» **DESCRIPTION OF THE TASK**:
Go to the line that contains "The width and" in the records below and repeat it, and each line after it, exactly through the end, omitting pictures.

» **Saved data entries**:
--- --- ---

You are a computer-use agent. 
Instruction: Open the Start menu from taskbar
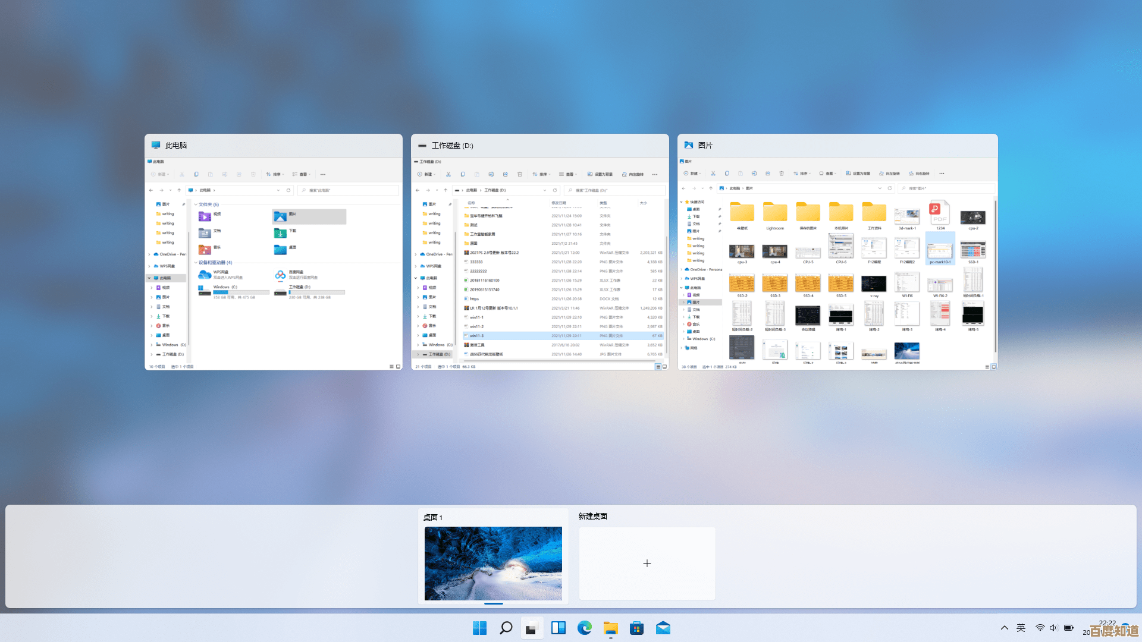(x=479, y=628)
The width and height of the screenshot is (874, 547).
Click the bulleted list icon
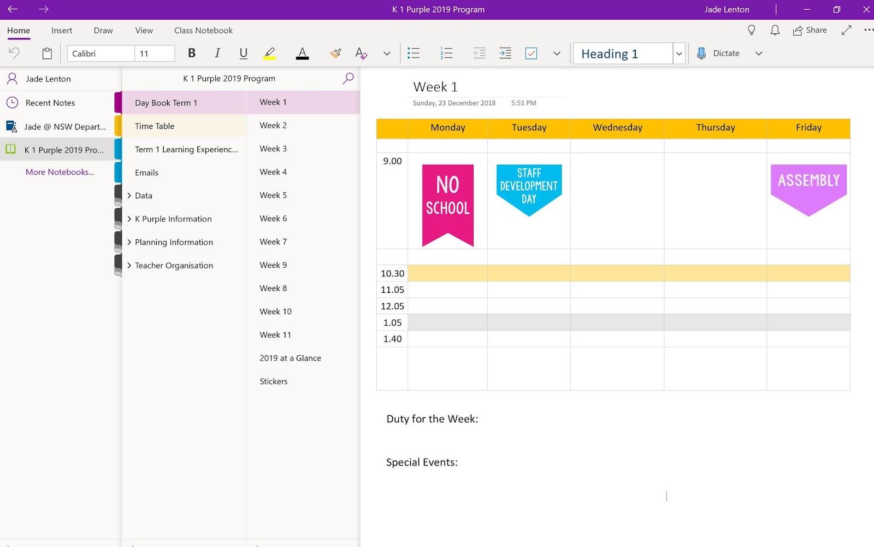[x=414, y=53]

--- --- ---

» **YOUR RESPONSE**:
The width and height of the screenshot is (874, 547).
Click the bulleted list icon
[x=414, y=53]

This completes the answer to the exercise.